I ♥ the 80’s by Megan Crane is about time travel! Okay, it’s basically the Jennifer Gardiner movie “13 Going on 30” (her name is also Jenna), except that she goes from her 30s back to the time when she WAS 12 but is still in her 30s. And all this in order to fulfill her greatest wish of hanging out with a pop star who died when she was 12. Yeah. I wasn’t sure, honestly, where the story was going to go. I mean, I was pretty sure (I know stories) but there were some baffling interactions between Jenna and the popstar and then it was a romance novel and yeah. It was kind of….not well plotted out in advance but it was still kind of fun to be along for the ride. (Also I like time travel and celebrity/non-celebrity romances).

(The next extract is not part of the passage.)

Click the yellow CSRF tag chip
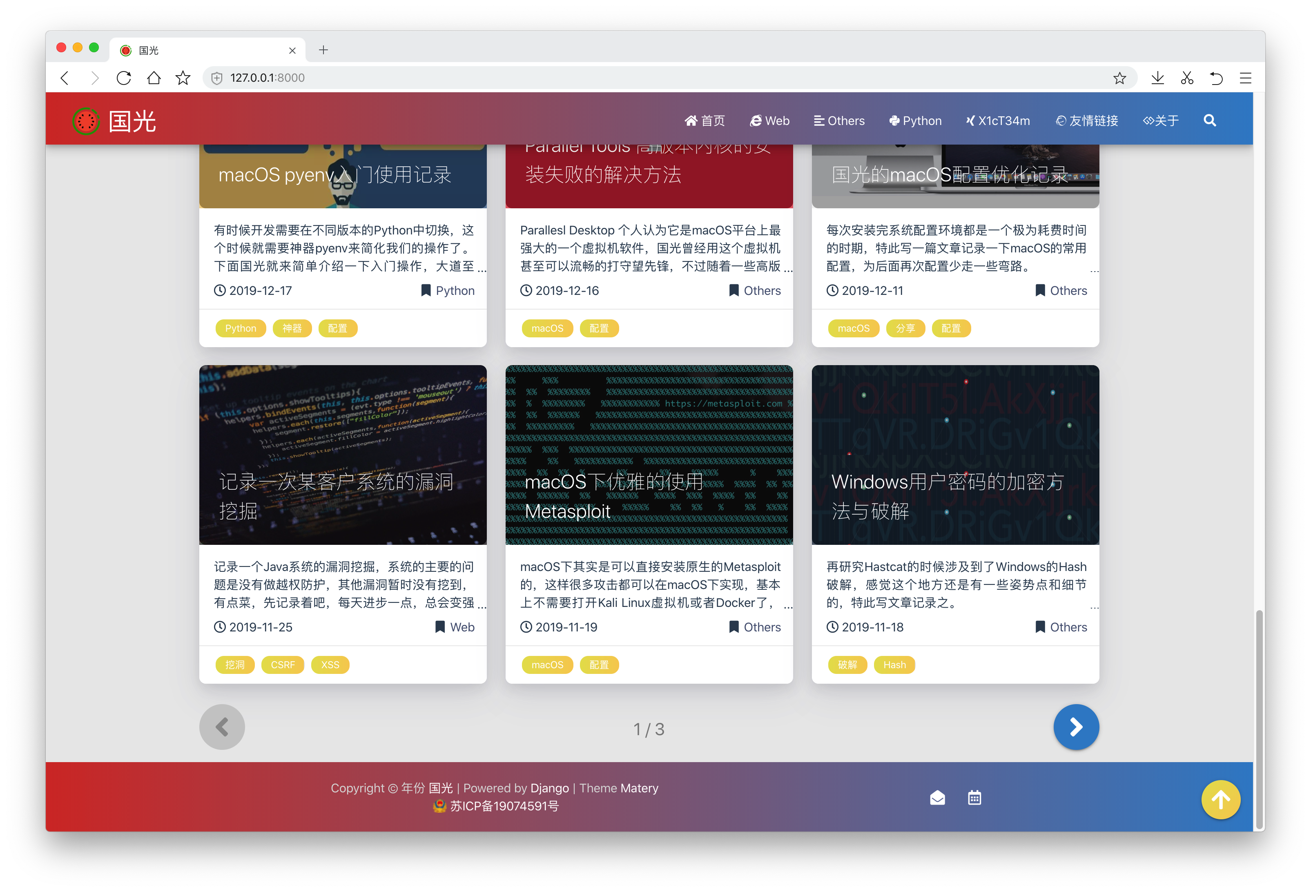Image resolution: width=1311 pixels, height=892 pixels. [283, 665]
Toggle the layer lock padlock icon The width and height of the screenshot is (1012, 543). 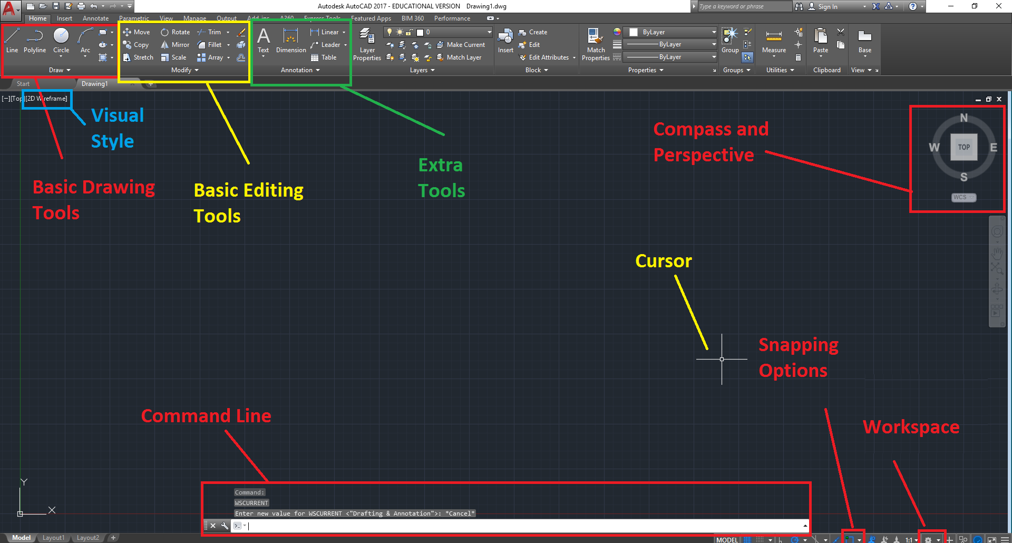[410, 32]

A Week to be Wicked by Tessa Dare is the second in the Spindle Cove series and I may have liked it more than the first. The guy in this one is far more appealing (because he’s funny) and the girl was delightfully a geologist (it’s fun when they have a serious hobby). So I liked the two main characters a lot though the story was patently ridiculous at almost every turn. Sometimes you have to suspend your disbelief when reading historical romances and, luckily,  I am willing to do that, but if you’re not, I wouldn’t recommend this series.

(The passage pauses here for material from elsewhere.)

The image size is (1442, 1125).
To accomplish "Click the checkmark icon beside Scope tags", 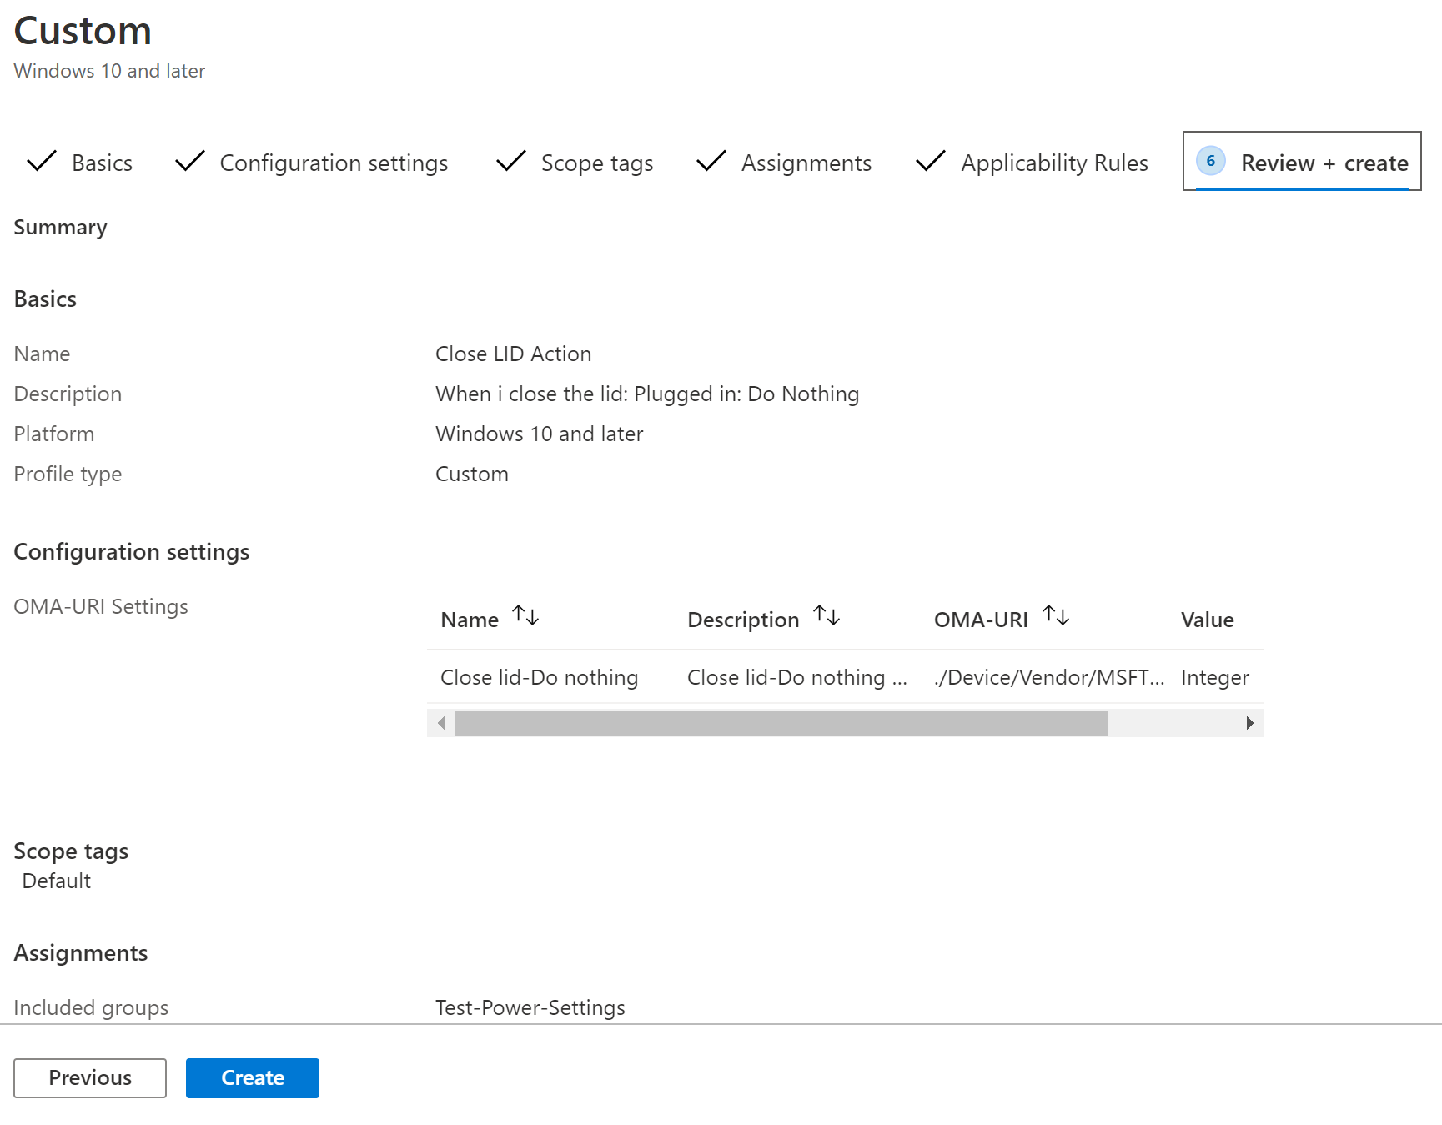I will 510,162.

Dead of Night (39 Clues) by Peter Lerangis is the 3rd in the second series of 39 Clues books. We’re in to the Cahills vs. Vespers now instead of Cahills vs. Cahills. I really like these books. They are each written by a different, famous kid’s author. They are well-plotted with great leads and secondary characters. There’s a whole tie-in with trading cards with the books. All in all they’re just a great way to get younger audiences involved in reading, I think. I have read all of them and will continue to do so (especially since my mom is always willing to get them from the Scholastic catalog for me and then I read them and give them back for her 4th grade classroom library. Win-win.)

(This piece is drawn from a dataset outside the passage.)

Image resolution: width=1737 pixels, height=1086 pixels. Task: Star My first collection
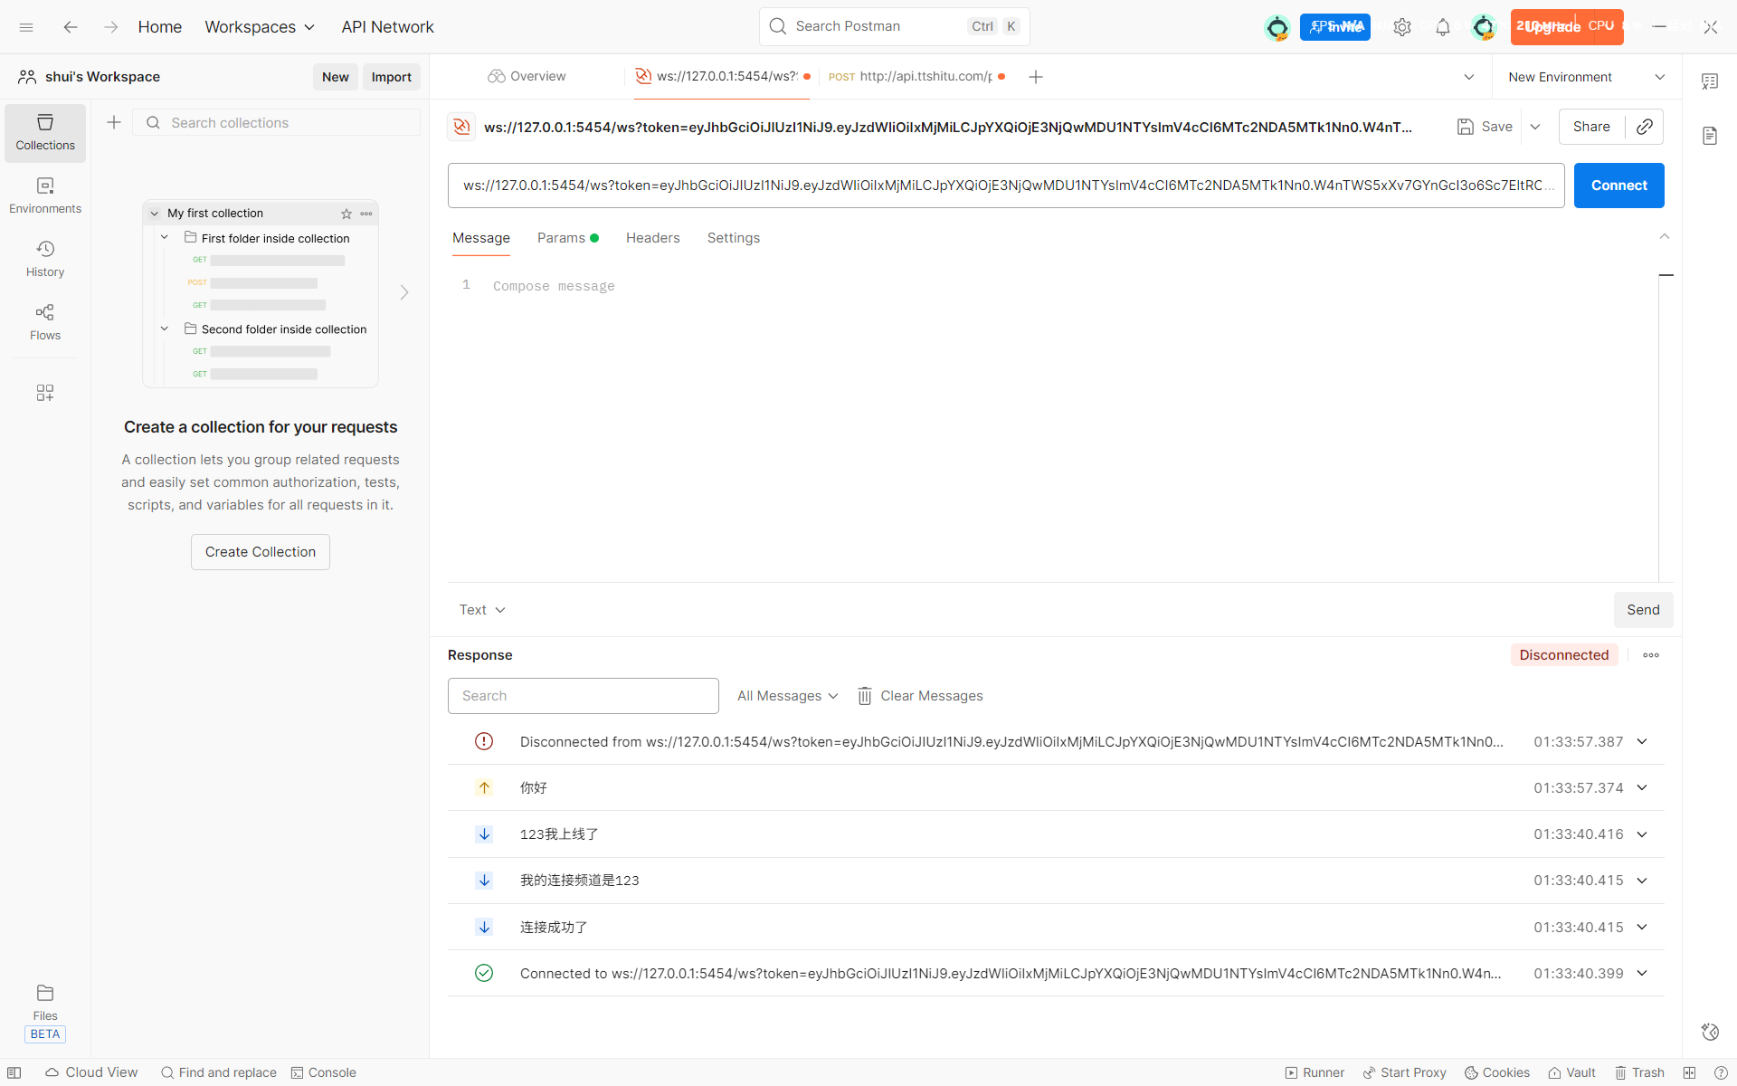pyautogui.click(x=346, y=214)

Least Favorite Books This Month: How The Marquess Was Won by Julie Armstrong, Grave Mercy by R.L. LaFevers, Out of Eden by Beth Ciotta, Viscount Breckinridge to the Rescue by Stephanie Laurens, Be My Baby Tonight and How to Tame a Lady by Kasey Michaels, An Affair Before Christmas by Eloisa James, Tangled Up in You and Not Another Bad Date by Rachel Gibson, Masque of the Red Death by Bethany Griffin, The Fireman Who Loved Me by Jennifer Bernard, The List by Siobhan Vivian, Baby, I’m Yours by Susan Anderson, Unraveling by Elizabeth Norris, Girl in the Arena by Lise Haines, Black Hole Sun by David Gill, and Dragonswood by Janey Lee Carey.

Normally I just cherry-pick out the worst books for you, this month I decided to list all of the bad ones. This is a combination of romance and YA novels. Some I didn’t finish but a shocking number of them I actually read the whole thing and hated myself for it. Some of them were truly terrible. Like I wanted to beat the main characters up. Some were just horribly terribly written. Atrocious levels of bad. Some were just mediocre. Avoid them all is my advice.

2 Responses to May 2012

  1. Kris

    My mom does have some great animal earrings. Though if you want the real goods on quirky earrings, I think Sean’s mom (who is a preschool teacher) probably wrote the book.